3. Effectively improve the service level. Accelerate the review and approval of innovative drugs and medical devices, establish a listing license holder system, promote electronic review and approval, optimize processes, improve efficiency, and create an environment that encourages innovation and protects legitimate rights and interests. Timely release the application information of drug registration, and guide the applicants to declare in an orderly manner.

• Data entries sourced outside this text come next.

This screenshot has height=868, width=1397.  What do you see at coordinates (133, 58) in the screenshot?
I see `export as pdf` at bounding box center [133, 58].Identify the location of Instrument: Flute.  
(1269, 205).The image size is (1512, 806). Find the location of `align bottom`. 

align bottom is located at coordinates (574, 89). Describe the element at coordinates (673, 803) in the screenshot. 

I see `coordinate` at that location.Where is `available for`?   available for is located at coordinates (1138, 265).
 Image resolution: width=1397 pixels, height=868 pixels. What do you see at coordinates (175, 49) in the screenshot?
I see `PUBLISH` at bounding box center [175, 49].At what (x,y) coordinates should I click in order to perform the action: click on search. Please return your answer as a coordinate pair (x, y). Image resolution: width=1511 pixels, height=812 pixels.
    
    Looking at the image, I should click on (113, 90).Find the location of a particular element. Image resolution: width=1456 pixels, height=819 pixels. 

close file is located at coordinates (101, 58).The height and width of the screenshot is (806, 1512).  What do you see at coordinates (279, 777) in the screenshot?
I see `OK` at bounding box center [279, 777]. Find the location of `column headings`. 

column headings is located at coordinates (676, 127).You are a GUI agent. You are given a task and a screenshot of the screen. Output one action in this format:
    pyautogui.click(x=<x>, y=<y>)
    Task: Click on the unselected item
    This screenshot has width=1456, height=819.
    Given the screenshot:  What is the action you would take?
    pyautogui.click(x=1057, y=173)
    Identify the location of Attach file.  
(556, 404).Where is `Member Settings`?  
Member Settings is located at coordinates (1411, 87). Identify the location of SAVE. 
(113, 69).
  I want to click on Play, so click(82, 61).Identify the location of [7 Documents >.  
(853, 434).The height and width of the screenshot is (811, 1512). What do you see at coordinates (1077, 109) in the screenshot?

4. Fully implement regulatory responsibilities. In accordance with the requirements of "the strictest standards, the strictest supervision, the most severe punishment and the most serious accountability", we will improve the evaluation, inspection and monitoring system for drugs, medical devices and cosmetics and improve the professionalism of the supervision team. Accelerate the consistency evaluation of generic drug quality and efficacy, promote the construction of traceability system, implement the main responsibility of enterprises, prevent systematic and regional risks, and ensure the safety and effectiveness of drugs and medical devices.
(12) Division of responsibilities.
1. Division of responsibilities with the State Administration of Market Supervision. The State Administration of Pharmaceutical Products is responsible for formulating the regulatory system for drugs, medical devices and cosmetics, and for licensing, inspection and punishment of the development of drugs, medical devices and cosmetics. Provincial drug supervision and management departments are responsible for the licensing, inspection and punishment of drugs, medical devices and cosmetics production links, as well as the filing, inspection and punishment of drug wholesale licenses, retail chain headquarters licenses and third-party platforms for Internet sales. The market supervision departments at the city and county levels are responsible for the licensing, inspection and punishment of drug retail and medical device business, as well as the inspection and punishment of the quality of cosmetics business and the use of drugs and medical devices.
2. Division of responsibilities with the National Health and Wellness Commission. The State Drug Administration, together with the National Health and Wellness Commission, organized the National Pharmacopoeia Committee, formulated the National Pharmacopoeia, and established a mutual notification mechanism and a joint disposal mechanism for major adverse drug reactions and medical device adverse events.
3. Division of responsibilities with the Ministry of Commerce. The Ministry of Commerce is responsible for formulating the development plans and policies for drug circulation, and the State Administration of Pharmaceutical Products cooperates with the implementation of the development plans and policies for drug circulation in drug supervision and management. The Ministry of Commerce shall obtain the consent of the State Administration of Pharmaceutical Products before issuing the Import License for Pharmaceutical Precursor Chemicals.
4. Division of responsibilities with the Ministry of Public Security. The Ministry of Public Security is responsible for organizing and guiding the investigation of crimes involving drugs, medical devices and cosmetics. The State Administration of Pharmaceutical Products and the Ministry of Public Security have established a linkage mechanism between administrative law enforcement and criminal justice. If the pharmaceutical supervisory and administrative department finds that an illegal act is suspected of committing a crime, it shall promptly transfer it to the public security organ in accordance with the relevant provisions, and the public security organ shall promptly review it and make a decision on whether to file a case according to law. If the public security organ requests the pharmaceutical supervisory and administrative department to assist in the inspection, appraisal and appraisal according to law, the pharmaceutical supervisory and administrative department shall provide assistance.